III. Additional Issues
In its cover letter dated November 30, 2001 to the Interim Report, the MJP Commission asks if a lawyer rendering legal services on a temporary basis in another jurisdiction should be required to comply with that jurisdictions CLE requirements, provide pro bono legal service, and/or make a contribution to a client protection fund. In the opinion of the Committee, a lawyer should not be required to comply with such CLE requirements, provide pro bono legal service, or contribute to a client protection fund as a result of providing services on a temporary basis in a jurisdiction in which he/she is not admitted to practice. In the Committees opinion, such a requirement almost would be impossible to police/administer.

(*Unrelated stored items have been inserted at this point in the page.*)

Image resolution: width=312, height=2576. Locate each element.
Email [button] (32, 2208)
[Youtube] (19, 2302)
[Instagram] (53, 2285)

On the other hand, the Committee believes it is appropriate for a person who is harmed by a lawyer who renders legal services in a jurisdiction in which he/she is not licensed to practice law to be able to recover damages from any client protection fund in the jurisdiction where the lawyer is licensed to practice.
Missouri is a "border" state in the true sense of the word -- the state abuts more states than any other state, and as a result, most of its lawyers face the issue of multijurisdictional practice at some point in their career. The rule proposed by the Committee reflects input from lawyers associated with large firms and small firms, in-house counsel, a law professor, and several past presidents of The Missouri Bar. The Committees proposed rule also indirectly reflects the input received by the MJP Commission, given the rules substantial similarity to the rule proposed by the MJP Commission. The Committee requests that the Board accept this report in its entirety and forward a copy of the same in paper form and on computer disk to both the MJP and the Ethics 2000 Commissions.
1 Jennifer Gille Bacon (Chair), Richard J. Collins, Doreen Davis Dodson, John S. Johnston, Carol Needham, Charles A. Weiss, Joe B. Whisler and Dick H. Woods, Jr.